'''

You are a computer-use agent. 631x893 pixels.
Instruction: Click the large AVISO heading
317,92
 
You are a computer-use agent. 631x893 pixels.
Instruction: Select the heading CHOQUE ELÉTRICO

'''

Pick out every line in the items above that contains the string "Instruction", matching case exactly, and copy each such line in full.

OUTPUT OF THE EXERCISE ->
Instruction: Click the large AVISO heading
Instruction: Select the heading CHOQUE ELÉTRICO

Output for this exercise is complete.